### Requirement
Copy out all lines from the entries below in which "Google" occurs.
═════ Dataset excerpts
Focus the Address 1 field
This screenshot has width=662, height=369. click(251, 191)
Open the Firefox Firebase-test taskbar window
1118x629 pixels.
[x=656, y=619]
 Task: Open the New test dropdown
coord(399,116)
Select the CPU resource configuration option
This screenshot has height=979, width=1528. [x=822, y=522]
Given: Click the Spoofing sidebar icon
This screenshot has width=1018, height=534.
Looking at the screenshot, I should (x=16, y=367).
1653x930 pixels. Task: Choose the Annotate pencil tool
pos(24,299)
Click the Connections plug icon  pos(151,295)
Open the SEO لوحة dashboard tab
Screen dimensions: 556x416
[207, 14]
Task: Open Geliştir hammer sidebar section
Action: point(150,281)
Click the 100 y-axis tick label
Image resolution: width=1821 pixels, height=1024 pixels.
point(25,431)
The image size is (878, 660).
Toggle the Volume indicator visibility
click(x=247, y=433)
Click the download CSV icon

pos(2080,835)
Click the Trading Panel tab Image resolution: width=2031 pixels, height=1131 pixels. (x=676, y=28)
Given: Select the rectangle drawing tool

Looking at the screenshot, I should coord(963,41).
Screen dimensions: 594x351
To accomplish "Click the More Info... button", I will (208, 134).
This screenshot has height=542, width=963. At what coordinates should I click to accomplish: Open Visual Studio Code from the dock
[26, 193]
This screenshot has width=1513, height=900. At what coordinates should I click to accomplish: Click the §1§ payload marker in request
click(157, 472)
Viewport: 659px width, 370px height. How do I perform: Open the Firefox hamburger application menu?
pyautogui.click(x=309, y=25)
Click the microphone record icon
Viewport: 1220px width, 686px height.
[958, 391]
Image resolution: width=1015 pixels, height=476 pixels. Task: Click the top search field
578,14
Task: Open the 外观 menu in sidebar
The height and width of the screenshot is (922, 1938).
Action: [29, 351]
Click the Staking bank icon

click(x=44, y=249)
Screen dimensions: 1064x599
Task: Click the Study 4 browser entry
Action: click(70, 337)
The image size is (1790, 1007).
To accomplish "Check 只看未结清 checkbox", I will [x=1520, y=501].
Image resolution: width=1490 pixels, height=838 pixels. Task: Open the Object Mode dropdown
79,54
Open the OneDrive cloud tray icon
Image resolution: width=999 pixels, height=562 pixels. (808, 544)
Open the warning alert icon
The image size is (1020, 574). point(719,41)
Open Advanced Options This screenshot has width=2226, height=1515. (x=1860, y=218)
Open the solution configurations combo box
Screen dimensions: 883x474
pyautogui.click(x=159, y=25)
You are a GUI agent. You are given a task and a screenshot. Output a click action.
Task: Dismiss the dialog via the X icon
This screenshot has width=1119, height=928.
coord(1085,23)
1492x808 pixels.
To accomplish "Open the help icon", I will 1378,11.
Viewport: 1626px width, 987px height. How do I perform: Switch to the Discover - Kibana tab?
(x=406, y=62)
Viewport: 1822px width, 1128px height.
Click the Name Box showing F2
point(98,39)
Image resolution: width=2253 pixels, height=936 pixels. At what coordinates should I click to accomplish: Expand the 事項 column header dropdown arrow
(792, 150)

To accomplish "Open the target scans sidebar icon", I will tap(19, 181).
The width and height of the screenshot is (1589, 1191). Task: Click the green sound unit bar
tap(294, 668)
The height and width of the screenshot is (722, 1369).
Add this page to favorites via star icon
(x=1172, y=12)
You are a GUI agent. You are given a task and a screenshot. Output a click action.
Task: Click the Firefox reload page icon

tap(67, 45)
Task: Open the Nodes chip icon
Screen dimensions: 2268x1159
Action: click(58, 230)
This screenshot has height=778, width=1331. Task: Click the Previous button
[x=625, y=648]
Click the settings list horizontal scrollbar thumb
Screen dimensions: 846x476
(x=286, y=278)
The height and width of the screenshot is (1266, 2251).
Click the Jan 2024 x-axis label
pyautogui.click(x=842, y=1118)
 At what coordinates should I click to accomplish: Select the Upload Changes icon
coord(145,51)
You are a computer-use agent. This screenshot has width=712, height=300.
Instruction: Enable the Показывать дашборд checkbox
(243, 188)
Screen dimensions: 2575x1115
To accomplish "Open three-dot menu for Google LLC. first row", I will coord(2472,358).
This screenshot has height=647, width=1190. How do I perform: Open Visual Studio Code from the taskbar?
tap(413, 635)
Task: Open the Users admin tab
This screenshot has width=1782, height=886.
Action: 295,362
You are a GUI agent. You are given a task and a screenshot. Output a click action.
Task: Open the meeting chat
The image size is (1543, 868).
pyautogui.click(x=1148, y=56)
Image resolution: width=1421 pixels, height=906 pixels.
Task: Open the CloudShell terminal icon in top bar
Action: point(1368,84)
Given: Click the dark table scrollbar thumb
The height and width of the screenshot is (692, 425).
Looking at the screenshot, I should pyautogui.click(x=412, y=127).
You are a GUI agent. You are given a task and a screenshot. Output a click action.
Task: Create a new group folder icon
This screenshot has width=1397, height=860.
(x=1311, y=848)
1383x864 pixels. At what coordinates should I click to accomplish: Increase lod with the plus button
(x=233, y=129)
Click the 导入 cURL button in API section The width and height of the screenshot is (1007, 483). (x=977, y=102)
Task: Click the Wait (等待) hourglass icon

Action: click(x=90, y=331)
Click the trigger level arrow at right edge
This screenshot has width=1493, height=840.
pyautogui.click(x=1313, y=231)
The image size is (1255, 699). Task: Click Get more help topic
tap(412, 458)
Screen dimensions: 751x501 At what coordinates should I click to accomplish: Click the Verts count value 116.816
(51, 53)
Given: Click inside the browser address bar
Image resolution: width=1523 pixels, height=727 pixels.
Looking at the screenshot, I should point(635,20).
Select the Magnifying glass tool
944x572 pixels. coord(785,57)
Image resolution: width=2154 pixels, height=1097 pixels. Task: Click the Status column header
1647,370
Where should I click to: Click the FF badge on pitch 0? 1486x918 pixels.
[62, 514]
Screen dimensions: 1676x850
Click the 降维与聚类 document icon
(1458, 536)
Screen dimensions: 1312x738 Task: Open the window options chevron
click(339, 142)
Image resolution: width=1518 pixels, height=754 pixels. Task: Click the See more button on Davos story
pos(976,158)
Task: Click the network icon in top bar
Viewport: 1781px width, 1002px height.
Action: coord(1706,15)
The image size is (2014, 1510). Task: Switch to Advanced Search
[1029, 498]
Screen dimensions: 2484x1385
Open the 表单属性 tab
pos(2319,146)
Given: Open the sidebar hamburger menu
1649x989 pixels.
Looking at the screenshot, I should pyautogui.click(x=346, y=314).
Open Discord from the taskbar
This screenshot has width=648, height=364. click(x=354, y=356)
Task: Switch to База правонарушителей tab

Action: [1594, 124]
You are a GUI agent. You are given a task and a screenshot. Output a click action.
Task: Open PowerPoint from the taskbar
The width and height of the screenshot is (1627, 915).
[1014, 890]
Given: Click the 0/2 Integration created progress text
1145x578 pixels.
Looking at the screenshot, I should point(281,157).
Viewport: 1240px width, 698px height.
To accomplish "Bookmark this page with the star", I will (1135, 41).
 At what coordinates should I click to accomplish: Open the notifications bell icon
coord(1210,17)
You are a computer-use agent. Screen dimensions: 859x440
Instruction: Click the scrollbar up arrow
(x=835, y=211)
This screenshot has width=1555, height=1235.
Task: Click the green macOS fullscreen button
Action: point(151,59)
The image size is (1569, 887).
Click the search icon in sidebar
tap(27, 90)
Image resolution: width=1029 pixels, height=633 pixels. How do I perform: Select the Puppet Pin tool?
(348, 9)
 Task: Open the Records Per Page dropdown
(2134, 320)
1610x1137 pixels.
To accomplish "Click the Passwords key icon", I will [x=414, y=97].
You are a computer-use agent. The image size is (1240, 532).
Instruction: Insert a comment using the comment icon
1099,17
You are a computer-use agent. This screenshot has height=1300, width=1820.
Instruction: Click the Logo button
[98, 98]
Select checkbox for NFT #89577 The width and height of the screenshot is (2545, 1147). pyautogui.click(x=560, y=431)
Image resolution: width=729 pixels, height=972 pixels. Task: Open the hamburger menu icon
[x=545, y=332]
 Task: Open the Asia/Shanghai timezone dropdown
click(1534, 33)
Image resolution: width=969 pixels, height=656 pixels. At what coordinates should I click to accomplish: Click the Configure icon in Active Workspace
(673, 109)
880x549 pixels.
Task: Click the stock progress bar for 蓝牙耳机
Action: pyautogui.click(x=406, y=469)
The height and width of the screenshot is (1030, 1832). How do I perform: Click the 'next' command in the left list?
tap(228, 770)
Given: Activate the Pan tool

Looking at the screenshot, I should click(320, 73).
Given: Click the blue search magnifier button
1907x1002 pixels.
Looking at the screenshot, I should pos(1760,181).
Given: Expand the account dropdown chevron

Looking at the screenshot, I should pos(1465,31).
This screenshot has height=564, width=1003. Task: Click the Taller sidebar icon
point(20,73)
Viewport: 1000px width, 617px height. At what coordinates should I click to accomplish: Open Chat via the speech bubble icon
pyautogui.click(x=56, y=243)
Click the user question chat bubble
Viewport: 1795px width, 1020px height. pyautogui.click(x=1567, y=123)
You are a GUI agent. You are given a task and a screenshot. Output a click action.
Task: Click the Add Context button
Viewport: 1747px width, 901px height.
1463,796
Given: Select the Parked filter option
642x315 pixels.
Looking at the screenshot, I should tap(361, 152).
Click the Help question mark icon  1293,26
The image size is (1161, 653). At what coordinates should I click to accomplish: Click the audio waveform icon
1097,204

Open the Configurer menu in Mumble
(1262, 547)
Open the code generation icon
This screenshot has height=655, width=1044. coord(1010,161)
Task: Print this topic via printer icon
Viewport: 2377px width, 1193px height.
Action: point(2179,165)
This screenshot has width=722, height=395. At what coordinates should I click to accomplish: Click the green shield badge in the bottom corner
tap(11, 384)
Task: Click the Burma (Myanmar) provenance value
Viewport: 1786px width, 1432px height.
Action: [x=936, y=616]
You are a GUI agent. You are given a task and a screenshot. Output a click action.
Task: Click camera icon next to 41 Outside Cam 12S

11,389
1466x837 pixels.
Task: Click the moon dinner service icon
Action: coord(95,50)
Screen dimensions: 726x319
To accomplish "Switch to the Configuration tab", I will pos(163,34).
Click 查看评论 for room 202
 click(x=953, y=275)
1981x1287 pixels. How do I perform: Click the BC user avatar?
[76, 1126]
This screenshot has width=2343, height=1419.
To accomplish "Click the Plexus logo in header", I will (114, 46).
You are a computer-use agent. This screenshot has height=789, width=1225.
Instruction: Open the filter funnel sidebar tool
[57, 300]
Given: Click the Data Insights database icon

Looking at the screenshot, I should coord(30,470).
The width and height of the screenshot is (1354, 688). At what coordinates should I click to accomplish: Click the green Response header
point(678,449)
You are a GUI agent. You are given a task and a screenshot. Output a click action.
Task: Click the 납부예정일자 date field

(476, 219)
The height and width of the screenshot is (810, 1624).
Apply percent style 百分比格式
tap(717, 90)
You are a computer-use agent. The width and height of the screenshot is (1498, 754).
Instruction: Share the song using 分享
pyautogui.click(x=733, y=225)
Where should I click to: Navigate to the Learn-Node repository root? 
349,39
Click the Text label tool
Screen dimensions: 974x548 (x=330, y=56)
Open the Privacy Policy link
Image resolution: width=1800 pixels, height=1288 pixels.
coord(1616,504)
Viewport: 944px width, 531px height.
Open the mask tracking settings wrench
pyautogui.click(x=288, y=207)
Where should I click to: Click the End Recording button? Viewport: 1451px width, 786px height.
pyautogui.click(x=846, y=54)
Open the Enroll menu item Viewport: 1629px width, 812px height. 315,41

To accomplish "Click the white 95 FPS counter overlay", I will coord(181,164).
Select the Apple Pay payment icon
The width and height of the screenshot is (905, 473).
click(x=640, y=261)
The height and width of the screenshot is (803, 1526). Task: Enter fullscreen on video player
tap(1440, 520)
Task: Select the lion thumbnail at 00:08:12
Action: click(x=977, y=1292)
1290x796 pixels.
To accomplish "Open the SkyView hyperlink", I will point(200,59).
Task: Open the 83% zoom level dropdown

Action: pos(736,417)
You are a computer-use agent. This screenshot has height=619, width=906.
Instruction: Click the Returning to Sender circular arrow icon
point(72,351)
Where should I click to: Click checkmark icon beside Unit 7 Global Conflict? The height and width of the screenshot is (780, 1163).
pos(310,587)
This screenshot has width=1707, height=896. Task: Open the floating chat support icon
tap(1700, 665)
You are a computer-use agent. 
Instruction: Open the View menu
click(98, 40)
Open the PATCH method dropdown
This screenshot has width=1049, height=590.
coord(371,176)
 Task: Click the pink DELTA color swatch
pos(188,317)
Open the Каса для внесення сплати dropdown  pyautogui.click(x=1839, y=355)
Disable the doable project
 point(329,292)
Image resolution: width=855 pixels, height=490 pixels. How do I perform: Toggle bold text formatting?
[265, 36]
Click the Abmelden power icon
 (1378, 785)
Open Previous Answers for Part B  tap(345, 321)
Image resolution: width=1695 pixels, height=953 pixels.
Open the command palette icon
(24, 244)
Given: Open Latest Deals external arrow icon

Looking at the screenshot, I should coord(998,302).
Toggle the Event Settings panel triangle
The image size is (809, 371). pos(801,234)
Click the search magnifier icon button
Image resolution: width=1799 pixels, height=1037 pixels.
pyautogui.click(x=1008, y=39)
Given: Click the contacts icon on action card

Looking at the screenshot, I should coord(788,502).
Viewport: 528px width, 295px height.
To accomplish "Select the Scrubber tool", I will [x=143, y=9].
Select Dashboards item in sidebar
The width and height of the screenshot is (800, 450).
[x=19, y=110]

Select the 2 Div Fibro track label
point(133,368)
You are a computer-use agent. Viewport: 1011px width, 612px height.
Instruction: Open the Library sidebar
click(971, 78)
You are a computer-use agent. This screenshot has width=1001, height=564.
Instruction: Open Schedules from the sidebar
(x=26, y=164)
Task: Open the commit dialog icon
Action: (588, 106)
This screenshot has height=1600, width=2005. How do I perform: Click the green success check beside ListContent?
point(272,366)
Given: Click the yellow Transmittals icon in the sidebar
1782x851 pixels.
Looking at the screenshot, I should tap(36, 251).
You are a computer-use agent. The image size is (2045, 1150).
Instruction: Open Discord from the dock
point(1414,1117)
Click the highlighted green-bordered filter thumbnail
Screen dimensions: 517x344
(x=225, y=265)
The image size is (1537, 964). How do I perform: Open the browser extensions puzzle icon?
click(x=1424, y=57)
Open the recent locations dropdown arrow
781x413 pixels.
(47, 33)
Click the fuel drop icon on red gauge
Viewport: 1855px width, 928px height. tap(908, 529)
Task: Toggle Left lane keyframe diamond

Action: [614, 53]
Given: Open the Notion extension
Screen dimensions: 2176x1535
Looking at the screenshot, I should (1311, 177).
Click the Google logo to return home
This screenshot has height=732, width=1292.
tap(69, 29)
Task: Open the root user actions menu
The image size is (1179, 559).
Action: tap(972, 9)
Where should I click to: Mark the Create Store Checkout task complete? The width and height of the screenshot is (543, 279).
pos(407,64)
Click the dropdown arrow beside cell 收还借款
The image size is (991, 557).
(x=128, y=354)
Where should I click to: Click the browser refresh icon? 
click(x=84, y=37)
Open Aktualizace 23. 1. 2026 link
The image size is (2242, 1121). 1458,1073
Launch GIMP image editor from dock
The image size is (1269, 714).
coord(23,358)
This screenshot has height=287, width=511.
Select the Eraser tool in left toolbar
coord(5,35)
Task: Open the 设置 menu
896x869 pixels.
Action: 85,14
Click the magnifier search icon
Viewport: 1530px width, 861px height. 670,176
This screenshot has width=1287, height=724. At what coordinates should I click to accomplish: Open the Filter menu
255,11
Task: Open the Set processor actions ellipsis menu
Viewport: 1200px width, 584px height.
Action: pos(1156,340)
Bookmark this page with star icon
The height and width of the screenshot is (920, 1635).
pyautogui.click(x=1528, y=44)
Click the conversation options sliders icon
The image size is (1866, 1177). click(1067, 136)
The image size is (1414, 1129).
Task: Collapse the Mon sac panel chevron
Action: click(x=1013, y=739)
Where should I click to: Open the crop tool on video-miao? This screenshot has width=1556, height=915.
══════════
### Expected answer
To accomplish "Open three-dot menu for Google LLC. first row", I will coord(2472,358).
Click the Google logo to return home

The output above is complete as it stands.